# Practice questions

Various practice questions will be posted here as the semester progresses. These questions are from previous exams, assignments and tutorials. No solutions will be posted, so you should validate your answers using any appropriate software.

##  Course textbook

Please attempt several of the (chemical) engineering type problems at the end of every section in the official course textbook. Notably:

• Linear equation systems: questions 12.9 to 12.12
• Solving nonlinear equations: question 8.10 to 8.13
• Curve fitting: questions 20.6, 20.10, 20.11, 20.12, 20.15, 20.17, 20.18
• Numerical differentiation and integration: questions 24.6 to 24.13
• ODEs: questions 28.10 to 28.16

##  Tutorial 3, 2009

• Convert into decimal representation: (a) $$(10011101)_2$$; (b) $$(0.001101)_2$$
• Convert into binary representation: (a) $$(45.625)_{10}$$; (b) $$(0.1)_{10}$$
• Consider the following system of linear algebraic equations.
• Use Gauss elimination (without pivoting) to solve these equations for $$(x_1,x_2,x_3)$$.
• Validate your solution by comparing it to the one obtained with computer software.

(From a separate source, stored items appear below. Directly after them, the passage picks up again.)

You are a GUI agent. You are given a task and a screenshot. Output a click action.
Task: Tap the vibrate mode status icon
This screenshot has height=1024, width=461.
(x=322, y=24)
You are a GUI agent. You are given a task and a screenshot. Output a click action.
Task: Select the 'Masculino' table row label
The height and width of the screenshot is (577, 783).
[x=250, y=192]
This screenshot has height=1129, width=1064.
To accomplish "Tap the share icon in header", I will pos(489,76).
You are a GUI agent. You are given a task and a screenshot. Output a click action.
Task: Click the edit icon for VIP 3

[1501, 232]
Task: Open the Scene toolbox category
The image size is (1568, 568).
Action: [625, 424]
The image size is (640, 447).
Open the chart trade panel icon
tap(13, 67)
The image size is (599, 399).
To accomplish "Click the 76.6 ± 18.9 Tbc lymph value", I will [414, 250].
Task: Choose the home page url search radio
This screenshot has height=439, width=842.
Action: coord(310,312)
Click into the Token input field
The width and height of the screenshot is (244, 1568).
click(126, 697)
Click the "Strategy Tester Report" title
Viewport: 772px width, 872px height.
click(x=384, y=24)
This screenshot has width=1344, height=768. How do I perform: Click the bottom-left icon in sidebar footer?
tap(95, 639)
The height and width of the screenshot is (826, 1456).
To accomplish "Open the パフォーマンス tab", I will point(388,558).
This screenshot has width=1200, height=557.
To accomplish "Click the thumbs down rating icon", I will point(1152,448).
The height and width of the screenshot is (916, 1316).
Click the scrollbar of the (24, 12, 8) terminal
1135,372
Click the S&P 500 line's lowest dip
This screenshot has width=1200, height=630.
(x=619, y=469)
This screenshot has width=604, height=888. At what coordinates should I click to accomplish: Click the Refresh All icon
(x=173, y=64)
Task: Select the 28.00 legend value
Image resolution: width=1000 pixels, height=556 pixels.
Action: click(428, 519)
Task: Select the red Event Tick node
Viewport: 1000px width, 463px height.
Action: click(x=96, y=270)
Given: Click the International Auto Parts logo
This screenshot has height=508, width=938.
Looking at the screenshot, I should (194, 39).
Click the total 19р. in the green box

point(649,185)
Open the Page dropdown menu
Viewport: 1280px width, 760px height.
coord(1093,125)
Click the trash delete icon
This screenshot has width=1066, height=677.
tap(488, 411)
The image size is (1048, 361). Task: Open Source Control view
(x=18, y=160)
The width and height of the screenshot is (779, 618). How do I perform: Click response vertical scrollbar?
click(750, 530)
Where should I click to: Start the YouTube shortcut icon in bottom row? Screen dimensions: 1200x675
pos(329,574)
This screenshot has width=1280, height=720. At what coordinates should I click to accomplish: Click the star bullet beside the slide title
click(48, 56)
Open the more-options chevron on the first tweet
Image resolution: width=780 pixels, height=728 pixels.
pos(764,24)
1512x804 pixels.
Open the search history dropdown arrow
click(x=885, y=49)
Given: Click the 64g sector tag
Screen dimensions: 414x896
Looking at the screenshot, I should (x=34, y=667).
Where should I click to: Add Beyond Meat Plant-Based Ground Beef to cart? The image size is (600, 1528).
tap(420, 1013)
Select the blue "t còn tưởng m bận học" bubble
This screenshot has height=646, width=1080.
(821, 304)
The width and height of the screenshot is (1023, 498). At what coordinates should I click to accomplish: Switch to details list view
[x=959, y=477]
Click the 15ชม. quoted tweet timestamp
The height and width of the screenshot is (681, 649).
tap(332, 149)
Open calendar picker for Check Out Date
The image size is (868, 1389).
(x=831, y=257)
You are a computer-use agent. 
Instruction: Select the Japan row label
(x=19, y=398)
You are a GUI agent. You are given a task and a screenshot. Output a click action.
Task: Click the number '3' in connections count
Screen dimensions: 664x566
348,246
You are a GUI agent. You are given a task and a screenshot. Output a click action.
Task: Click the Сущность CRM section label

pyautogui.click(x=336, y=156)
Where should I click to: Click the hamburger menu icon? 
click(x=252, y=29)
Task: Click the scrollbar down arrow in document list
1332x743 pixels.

\begin{align*} \left\{\begin{array}{rcl} 2 x_1 -2x_2 +4 x_3 & = & 0 \\ x_1 -3 x_2 + 4x_3 & = & -1 \\ 3x_1 - x_2 +5x_3 &= & 0 \end{array}\right. \end{align*}

##  Tutorial 4, 2009

• We have already seen several elimination techniques for linear equation solving. In this question, you are to solve the following linear algebraic equations, using LU decomposition

\begin{align*} \left\{\begin{array}{rcl} 2 x_1 -2x_2 +4 x_3 & = & 0 \\ x_1 -3 x_2 + 4x_3 & = & -1 \\ 3x_1 - x_2 +5x_3 &= & 0 \end{array}\right. \end{align*}

• We have also seen that the LU decomposition technique can be used to calculate matrix inverses. Using the results obtained in the question above, compute the inverse of the following matrix,

\begin{align*} A &= \left[ \begin{array}{rrr} 2 & -2 & 4 \\ 1 & -3 & 4 \\ 3 & -1 & 5 \end{array} \right] \end{align*}

##  Tutorial 5, 2009

In addition to elimination methods, we have seen that iterative methods can be used to solve systems of linear equations. In this question, you are to solve the following linear algebraic equations, using (a) the Jacobi method, (b) the Gauss-Seidel method and (c) the relaxed Gauss-Seidel method, with $$\omega=0.5$$.

In each case, start from the initial guess $$x_1^{(0)}=x_2^{(0)}=x_3^{(0)}=0$$ and perform 3 full iterations. Can anything be said regarding the convergence/divergence of these methods for that equation system? \begin{align*} \left\{\begin{array}{rcl} 2 x_1 -2x_2 +4 x_3 & = & 0 \\ x_1 -3 x_2 + 4x_3 & = & -1 \\ 3x_1 - x_2 +5x_3 &= & 0 \end{array}\right. \end{align*}

##  Midterm, 2009

Grading: 5 points out of 22, 2 hour exam

Consider a mixing tank fed with two fluids A and B at volumetric flow rates $$F_{\sf A}$$ and $$F_{\sf B}$$ and temperatures $$T_{\sf A}$$ and $$T_{\sf B}$$, respectively. Both fluids have the same constant density $$\rho$$ and specific heat capacity $$C_p$$. The tank has one outlet stream and constant fluid volume $$V$$. Moreover, the fluid in the tank looses heat to the environment at a rate $$q=k(T-T_w)$$, where $$T$$ denotes the current fluid temperature, $$T_w<T$$ is the constant tank wall temperature, and $$k$$ is a constant.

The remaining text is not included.